The judge was careful to say in his opinion that he was required to accept all well-pled allegations as true and that he had drawn all inferences in Palin’s favor. But it seems obvious that he was swayed by evidence from the hearing. Based on the facts, he said, “what we have here is an editorial, written and rewritten rapidly in order to voice an opinion on an immediate event of importance, in which are included a few factual inaccuracies somewhat pertaining to Mrs. Palin that are very rapidly corrected,” the judge wrote. “Negligence this may be; but defamation of a public figure it plainly is not.”
He said there was no point in allowing Palin to file a revised complaint because he had already considered and rejected every argument she had suggested, however remote that argument might be.
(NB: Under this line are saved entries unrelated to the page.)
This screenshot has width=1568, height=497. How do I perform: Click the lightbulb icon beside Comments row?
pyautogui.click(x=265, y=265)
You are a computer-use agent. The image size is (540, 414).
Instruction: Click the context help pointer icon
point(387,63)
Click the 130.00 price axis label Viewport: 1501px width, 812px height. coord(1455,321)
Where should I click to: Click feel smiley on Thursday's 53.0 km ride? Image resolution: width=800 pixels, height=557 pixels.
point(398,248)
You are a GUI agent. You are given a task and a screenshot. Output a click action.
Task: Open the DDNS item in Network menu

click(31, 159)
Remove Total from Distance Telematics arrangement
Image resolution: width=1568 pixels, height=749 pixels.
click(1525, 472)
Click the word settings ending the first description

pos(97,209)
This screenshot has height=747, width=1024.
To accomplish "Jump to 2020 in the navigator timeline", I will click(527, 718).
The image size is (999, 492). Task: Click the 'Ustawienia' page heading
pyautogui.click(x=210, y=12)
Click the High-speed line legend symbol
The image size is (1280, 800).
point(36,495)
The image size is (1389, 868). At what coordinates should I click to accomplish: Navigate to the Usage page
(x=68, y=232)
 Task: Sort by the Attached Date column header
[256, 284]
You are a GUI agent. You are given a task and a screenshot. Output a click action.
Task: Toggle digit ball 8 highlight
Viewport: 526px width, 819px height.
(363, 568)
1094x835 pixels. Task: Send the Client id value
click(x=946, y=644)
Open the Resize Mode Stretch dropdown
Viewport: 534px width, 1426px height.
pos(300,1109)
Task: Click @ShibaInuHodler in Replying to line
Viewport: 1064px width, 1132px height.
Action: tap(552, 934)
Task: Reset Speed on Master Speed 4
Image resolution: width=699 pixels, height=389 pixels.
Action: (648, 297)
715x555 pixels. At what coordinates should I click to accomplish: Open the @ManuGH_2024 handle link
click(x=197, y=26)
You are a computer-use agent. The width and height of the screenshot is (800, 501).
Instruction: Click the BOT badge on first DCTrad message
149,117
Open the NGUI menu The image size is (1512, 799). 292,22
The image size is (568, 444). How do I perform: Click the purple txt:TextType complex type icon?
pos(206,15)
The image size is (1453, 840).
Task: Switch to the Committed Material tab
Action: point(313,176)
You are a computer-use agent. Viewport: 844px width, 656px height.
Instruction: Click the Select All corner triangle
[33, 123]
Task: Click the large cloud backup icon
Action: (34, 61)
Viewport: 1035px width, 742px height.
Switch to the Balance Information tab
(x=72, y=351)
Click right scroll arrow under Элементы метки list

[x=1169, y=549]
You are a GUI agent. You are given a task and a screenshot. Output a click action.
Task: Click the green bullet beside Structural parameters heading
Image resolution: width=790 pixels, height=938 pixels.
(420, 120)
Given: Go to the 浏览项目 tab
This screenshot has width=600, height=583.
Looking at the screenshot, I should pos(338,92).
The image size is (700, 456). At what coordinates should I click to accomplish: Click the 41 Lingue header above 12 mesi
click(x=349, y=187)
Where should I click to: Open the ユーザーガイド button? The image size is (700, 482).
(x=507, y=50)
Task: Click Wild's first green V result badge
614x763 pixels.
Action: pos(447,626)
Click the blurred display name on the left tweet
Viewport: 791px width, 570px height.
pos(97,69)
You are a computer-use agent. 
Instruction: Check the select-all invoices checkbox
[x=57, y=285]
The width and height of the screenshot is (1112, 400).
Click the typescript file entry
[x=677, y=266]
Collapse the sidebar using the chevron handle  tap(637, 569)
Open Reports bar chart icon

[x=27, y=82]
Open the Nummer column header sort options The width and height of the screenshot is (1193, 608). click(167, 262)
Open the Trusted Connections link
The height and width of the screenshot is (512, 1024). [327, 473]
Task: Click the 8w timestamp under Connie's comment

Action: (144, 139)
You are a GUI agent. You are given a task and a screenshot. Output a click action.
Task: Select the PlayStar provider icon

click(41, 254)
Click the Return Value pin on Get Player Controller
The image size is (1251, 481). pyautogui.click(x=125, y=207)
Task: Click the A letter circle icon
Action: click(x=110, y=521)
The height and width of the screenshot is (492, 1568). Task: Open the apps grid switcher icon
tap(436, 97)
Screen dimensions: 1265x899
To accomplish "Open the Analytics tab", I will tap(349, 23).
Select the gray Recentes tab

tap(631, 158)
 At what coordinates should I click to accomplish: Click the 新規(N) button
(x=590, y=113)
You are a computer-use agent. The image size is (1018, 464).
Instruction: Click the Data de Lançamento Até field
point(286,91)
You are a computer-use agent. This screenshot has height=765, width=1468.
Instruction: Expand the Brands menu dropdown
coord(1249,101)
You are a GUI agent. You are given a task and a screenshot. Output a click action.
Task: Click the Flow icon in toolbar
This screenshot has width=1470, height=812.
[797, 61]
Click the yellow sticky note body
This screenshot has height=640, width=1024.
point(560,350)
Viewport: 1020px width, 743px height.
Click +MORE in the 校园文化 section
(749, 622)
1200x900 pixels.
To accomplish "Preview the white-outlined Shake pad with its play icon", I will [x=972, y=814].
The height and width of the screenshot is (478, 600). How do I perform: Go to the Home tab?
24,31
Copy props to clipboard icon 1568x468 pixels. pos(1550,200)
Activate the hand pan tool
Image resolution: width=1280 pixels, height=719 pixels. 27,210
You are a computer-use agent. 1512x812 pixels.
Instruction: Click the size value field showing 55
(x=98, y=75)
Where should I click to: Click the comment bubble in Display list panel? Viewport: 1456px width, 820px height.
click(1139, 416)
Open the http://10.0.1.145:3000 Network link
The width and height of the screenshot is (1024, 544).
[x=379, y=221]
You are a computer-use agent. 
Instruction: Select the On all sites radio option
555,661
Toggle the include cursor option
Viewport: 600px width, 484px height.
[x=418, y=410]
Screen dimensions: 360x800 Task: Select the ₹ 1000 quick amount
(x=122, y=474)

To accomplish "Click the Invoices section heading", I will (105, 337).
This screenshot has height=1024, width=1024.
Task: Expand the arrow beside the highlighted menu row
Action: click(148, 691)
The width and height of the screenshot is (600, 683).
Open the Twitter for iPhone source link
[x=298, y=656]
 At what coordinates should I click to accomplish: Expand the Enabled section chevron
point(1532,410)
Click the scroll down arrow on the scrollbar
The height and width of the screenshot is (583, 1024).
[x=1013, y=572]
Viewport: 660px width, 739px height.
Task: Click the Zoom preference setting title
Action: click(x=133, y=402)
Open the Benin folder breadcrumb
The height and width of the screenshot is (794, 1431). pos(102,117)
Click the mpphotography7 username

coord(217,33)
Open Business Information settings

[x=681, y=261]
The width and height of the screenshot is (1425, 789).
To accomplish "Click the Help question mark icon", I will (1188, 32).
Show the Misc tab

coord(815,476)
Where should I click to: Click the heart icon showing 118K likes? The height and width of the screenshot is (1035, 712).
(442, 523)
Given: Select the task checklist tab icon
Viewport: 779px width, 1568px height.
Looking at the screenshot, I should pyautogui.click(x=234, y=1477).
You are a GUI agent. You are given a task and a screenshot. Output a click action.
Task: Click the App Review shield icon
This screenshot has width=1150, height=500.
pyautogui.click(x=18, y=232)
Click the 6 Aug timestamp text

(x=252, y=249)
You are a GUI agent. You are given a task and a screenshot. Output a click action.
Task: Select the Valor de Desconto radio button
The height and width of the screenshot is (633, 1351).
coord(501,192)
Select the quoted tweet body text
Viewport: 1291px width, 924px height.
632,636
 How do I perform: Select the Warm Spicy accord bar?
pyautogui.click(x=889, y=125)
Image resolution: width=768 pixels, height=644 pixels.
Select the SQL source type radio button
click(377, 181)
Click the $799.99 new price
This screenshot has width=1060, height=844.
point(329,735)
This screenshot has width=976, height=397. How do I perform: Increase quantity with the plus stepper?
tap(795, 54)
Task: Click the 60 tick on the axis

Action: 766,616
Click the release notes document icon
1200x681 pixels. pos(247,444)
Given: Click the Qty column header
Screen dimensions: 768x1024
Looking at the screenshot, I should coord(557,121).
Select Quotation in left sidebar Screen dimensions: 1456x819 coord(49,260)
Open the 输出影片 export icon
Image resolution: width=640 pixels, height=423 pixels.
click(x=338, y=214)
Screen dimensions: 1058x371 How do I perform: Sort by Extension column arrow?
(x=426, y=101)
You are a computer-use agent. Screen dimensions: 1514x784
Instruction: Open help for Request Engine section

But her lawyers said in the motion for reconsideration that the judge leaped to a conclusion based on his assessment of Bennet’s testimony. That’s not what is supposed to happen at the dismissal stage of litigation, they said. “At this stage, the court is duty-bound to ignore Mr. Bennet’s professions of good faith and to accept as true Mrs. Palin’s allegations,” they wrote. “Accepting Mr. Bennet’s self-serving, untested testimony over Mrs. Palin’s allegations would allow him and The New York Times to be impervious to defamation suits simply by professing at the dismissal stage that they did not remember knowing that their defamatory statements were false — even where circumstantial evidence belies that self-serving contention.”
Even if Judge Rakoff believes the Times’ version of events seems more plausible than Palin’s allegations, the brief said, that’s not the standard for judging dismissal motions. “The only fact that The New York Times might dispute (Mr. Bennet’s actual knowledge) is an issue only a jury could decide and, regardless, must still be presumed in favor of Mrs. Palin at this stage of the case,” the brief said.
It’s a good argument, though I don’t think the new proposed complaint advances allegations of actual malice that are substantially different than those Judge Rakoff has already rejected. The only way Palin’s revised complaint could be anything other than a waste of paper would be if the reconsideration brief persuaded the judge that he overweighed Bennet’s hearing testimony.
I called and emailed the Times’ lawyer, David Schulz of Levine Sullivan Koch & Schulz but didn’t hear back.